§ **Task input**:
=-=-=-=-=

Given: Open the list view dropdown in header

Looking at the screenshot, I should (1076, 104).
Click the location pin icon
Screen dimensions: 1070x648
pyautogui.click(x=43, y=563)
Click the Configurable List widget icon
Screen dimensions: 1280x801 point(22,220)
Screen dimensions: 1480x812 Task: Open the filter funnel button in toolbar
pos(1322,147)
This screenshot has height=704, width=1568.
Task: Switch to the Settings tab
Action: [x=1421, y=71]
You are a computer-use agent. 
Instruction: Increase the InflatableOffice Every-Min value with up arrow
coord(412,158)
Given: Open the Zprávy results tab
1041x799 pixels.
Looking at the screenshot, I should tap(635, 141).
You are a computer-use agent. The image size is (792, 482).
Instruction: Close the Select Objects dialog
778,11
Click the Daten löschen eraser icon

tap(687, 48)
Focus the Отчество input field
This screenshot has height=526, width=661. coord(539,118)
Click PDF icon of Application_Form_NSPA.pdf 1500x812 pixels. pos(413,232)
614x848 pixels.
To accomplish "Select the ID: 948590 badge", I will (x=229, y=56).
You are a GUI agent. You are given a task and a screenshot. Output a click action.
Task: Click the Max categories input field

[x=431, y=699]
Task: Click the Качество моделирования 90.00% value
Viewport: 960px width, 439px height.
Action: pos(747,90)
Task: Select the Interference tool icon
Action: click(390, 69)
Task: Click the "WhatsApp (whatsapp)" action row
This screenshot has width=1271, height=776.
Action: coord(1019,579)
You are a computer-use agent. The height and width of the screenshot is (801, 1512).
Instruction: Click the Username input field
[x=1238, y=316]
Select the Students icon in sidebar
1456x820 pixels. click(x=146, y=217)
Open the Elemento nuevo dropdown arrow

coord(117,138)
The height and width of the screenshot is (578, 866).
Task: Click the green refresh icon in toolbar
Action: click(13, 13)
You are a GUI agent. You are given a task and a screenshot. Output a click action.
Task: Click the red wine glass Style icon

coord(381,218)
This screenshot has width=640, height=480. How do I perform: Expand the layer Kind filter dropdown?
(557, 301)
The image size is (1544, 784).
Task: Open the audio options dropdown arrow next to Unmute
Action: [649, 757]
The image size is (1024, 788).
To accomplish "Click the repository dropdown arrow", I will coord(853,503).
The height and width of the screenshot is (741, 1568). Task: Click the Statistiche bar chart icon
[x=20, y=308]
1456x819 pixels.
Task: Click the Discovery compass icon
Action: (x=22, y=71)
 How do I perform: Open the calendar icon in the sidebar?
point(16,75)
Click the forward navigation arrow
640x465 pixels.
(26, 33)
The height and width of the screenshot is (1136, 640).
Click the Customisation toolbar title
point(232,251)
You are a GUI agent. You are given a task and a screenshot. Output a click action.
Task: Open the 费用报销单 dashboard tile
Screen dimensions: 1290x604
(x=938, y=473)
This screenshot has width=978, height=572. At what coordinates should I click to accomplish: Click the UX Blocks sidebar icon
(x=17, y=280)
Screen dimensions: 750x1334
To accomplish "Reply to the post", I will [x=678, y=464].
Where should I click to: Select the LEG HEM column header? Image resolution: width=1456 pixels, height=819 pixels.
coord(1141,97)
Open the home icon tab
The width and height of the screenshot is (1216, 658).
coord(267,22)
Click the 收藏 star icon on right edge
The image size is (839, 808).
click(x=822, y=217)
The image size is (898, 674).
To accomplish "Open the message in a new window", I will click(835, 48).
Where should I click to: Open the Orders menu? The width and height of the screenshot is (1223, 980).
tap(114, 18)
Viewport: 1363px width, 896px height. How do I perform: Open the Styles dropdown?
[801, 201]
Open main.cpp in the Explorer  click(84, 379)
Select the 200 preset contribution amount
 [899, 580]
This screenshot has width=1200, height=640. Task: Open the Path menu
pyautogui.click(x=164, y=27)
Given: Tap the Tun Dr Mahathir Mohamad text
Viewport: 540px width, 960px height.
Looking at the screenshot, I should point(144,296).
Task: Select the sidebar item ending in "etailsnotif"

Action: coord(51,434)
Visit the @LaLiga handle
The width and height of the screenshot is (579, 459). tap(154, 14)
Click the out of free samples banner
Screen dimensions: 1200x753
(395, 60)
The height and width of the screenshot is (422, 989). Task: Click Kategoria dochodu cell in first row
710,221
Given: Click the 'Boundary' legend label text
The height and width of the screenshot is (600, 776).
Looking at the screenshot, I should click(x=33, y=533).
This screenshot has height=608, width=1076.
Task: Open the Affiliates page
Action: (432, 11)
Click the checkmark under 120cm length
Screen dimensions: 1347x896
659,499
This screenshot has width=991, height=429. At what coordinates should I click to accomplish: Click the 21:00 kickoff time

=-=-=-=-=

§ **Task description**:
Rewrite every line of the items above as a JSON list of strings, with one string per line and blank lines omitted.

§ **Exercise solution**:
[
  "Given: Open the list view dropdown in header",
  "Looking at the screenshot, I should (1076, 104).",
  "Click the location pin icon",
  "Screen dimensions: 1070x648",
  "pyautogui.click(x=43, y=563)",
  "Click the Configurable List widget icon",
  "Screen dimensions: 1280x801 point(22,220)",
  "Screen dimensions: 1480x812 Task: Open the filter funnel button in toolbar",
  "pos(1322,147)",
  "This screenshot has height=704, width=1568.",
  "Task: Switch to the Settings tab",
  "Action: [x=1421, y=71]",
  "You are a computer-use agent. ",
  "Instruction: Increase the InflatableOffice Every-Min value with up arrow",
  "coord(412,158)",
  "Given: Open the Zprávy results tab",
  "1041x799 pixels.",
  "Looking at the screenshot, I should tap(635, 141).",
  "You are a computer-use agent. The image size is (792, 482).",
  "Instruction: Close the Select Objects dialog",
  "778,11",
  "Click the Daten löschen eraser icon",
  "tap(687, 48)",
  "Focus the Отчество input field",
  "This screenshot has height=526, width=661. coord(539,118)",
  "Click PDF icon of Application_Form_NSPA.pdf 1500x812 pixels. pos(413,232)",
  "614x848 pixels.",
  "To accomplish \"Select the ID: 948590 badge\", I will (x=229, y=56).",
  "You are a GUI agent. You are given a task and a screenshot. Output a click action.",
  "Task: Click the Max categories input field",
  "[x=431, y=699]",
  "Task: Click the Качество моделирования 90.00% value",
  "Viewport: 960px width, 439px height.",
  "Action: pos(747,90)",
  "Task: Select the Interference tool icon",
  "Action: click(390, 69)",
  "Task: Click the \"WhatsApp (whatsapp)\" action row",
  "This screenshot has width=1271, height=776.",
  "Action: coord(1019,579)",
  "You are a computer-use agent. The height and width of the screenshot is (801, 1512).",
  "Instruction: Click the Username input field",
  "[x=1238, y=316]",
  "Select the Students icon in sidebar",
  "1456x820 pixels. click(x=146, y=217)",
  "Open the Elemento nuevo dropdown arrow",
  "coord(117,138)",
  "The height and width of the screenshot is (578, 866).",
  "Task: Click the green refresh icon in toolbar",
  "Action: click(13, 13)",
  "You are a GUI agent. You are given a task and a screenshot. Output a click action.",
  "Task: Click the red wine glass Style icon",
  "coord(381,218)",
  "This screenshot has width=640, height=480. How do I perform: Expand the layer Kind filter dropdown?",
  "(557, 301)",
  "The image size is (1544, 784).",
  "Task: Open the audio options dropdown arrow next to Unmute",
  "Action: [649, 757]",
  "The image size is (1024, 788).",
  "To accomplish \"Click the repository dropdown arrow\", I will coord(853,503).",
  "The height and width of the screenshot is (741, 1568). Task: Click the Statistiche bar chart icon",
  "[x=20, y=308]",
  "1456x819 pixels.",
  "Task: Click the Discovery compass icon",
  "Action: (x=22, y=71)",
  " How do I perform: Open the calendar icon in the sidebar?",
  "point(16,75)",
  "Click the forward navigation arrow",
  "640x465 pixels.",
  "(26, 33)",
  "The height and width of the screenshot is (1136, 640).",
  "Click the Customisation toolbar title",
  "point(232,251)",
  "You are a GUI agent. You are given a task and a screenshot. Output a click action.",
  "Task: Open the 费用报销单 dashboard tile",
  "Screen dimensions: 1290x604",
  "(x=938, y=473)",
  "This screenshot has width=978, height=572. At what coordinates should I click to accomplish: Click the UX Blocks sidebar icon",
  "(x=17, y=280)",
  "Screen dimensions: 750x1334",
  "To accomplish \"Reply to the post\", I will [x=678, y=464].",
  "Where should I click to: Select the LEG HEM column header? Image resolution: width=1456 pixels, height=819 pixels.",
  "coord(1141,97)",
  "Open the home icon tab",
  "The width and height of the screenshot is (1216, 658).",
  "coord(267,22)",
  "Click the 收藏 star icon on right edge",
  "The image size is (839, 808).",
  "click(x=822, y=217)",
  "The image size is (898, 674).",
  "To accomplish \"Open the message in a new window\", I will click(835, 48).",
  "Where should I click to: Open the Orders menu? The width and height of the screenshot is (1223, 980).",
  "tap(114, 18)",
  "Viewport: 1363px width, 896px height. How do I perform: Open the Styles dropdown?",
  "[801, 201]",
  "Open main.cpp in the Explorer  click(84, 379)",
  "Select the 200 preset contribution amount",
  " [899, 580]",
  "This screenshot has width=1200, height=640. Task: Open the Path menu",
  "pyautogui.click(x=164, y=27)",
  "Given: Tap the Tun Dr Mahathir Mohamad text",
  "Viewport: 540px width, 960px height.",
  "Looking at the screenshot, I should point(144,296).",
  "Task: Select the sidebar item ending in \"etailsnotif\"",
  "Action: coord(51,434)",
  "Visit the @LaLiga handle",
  "The width and height of the screenshot is (579, 459). tap(154, 14)",
  "Click the out of free samples banner",
  "Screen dimensions: 1200x753",
  "(395, 60)",
  "The height and width of the screenshot is (422, 989). Task: Click Kategoria dochodu cell in first row",
  "710,221",
  "Given: Click the 'Boundary' legend label text",
  "The height and width of the screenshot is (600, 776).",
  "Looking at the screenshot, I should click(x=33, y=533).",
  "This screenshot has height=608, width=1076.",
  "Task: Open the Affiliates page",
  "Action: (432, 11)",
  "Click the checkmark under 120cm length",
  "Screen dimensions: 1347x896",
  "659,499",
  "This screenshot has width=991, height=429. At what coordinates should I click to accomplish: Click the 21:00 kickoff time"
]